▶ **RAW DATA**:
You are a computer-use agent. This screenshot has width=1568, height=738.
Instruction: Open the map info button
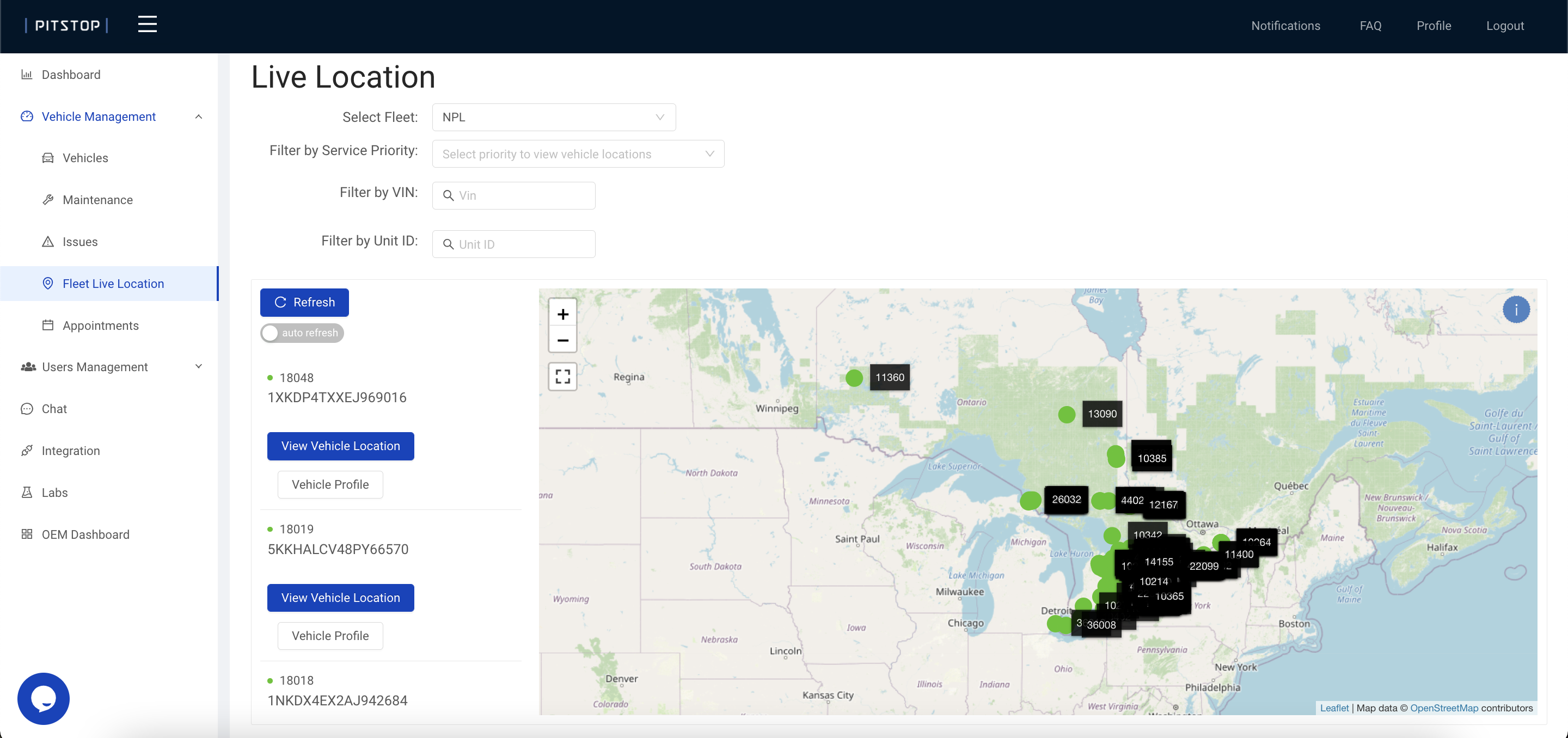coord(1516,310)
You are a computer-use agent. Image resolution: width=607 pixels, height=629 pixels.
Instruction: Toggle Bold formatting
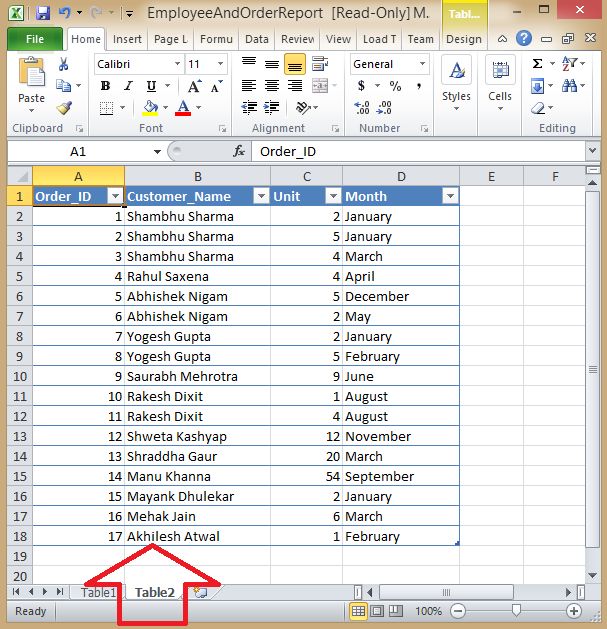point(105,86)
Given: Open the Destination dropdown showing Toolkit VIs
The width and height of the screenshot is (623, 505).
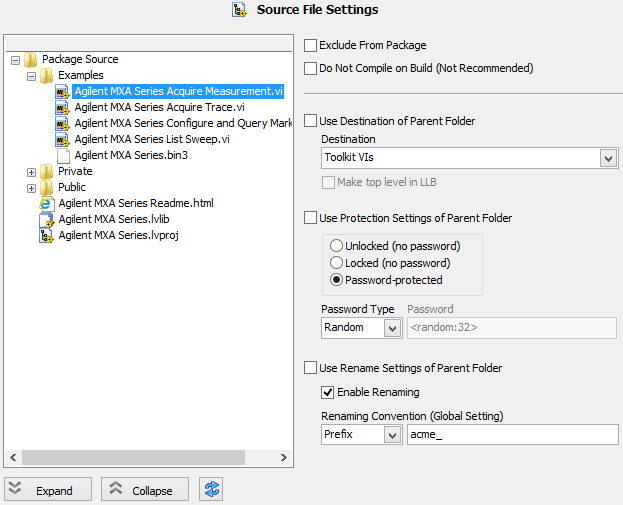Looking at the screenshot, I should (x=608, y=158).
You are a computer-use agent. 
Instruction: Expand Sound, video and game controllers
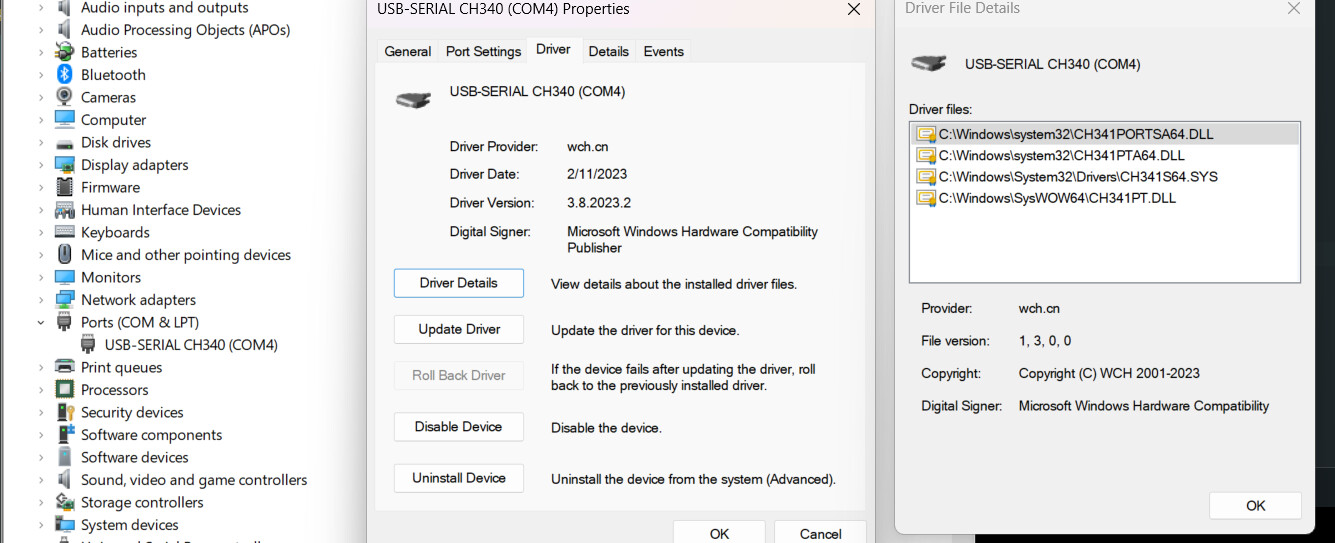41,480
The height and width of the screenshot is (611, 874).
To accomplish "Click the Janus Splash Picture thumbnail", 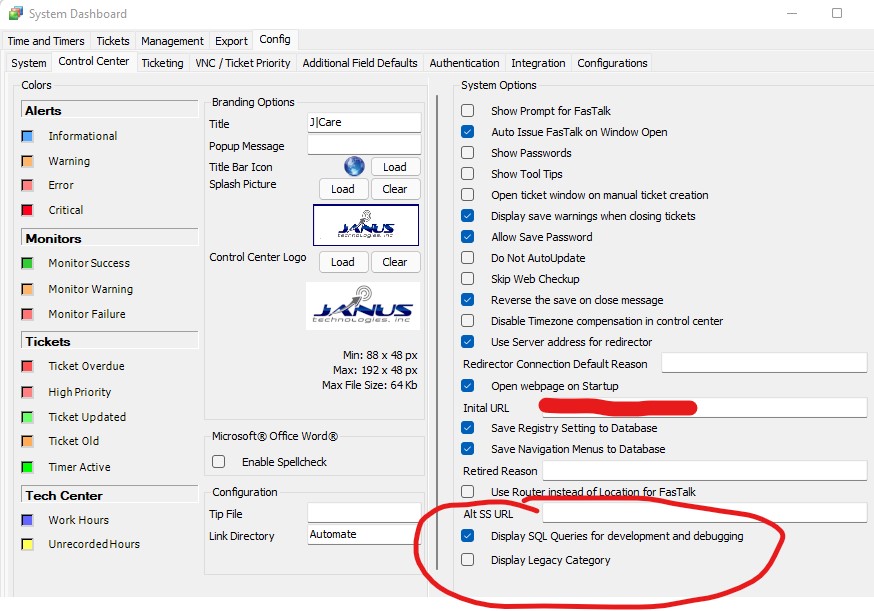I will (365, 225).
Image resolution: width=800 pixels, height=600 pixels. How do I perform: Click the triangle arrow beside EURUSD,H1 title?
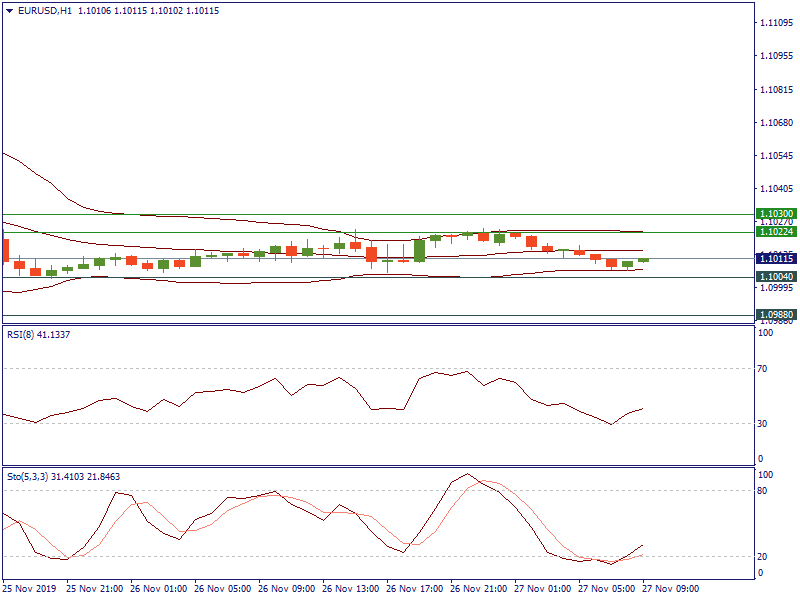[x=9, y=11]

▶ **TASK OBJECTIVE**:
List every line of the rows above that contains the word "pixels".

▶ **CORRECT ANSWER**:
You are a computer-use agent. Image resolution: width=607 pixels, height=629 pixels.
Image resolution: width=800 pixels, height=600 pixels. How do I perform: Click the triangle arrow beside EURUSD,H1 title?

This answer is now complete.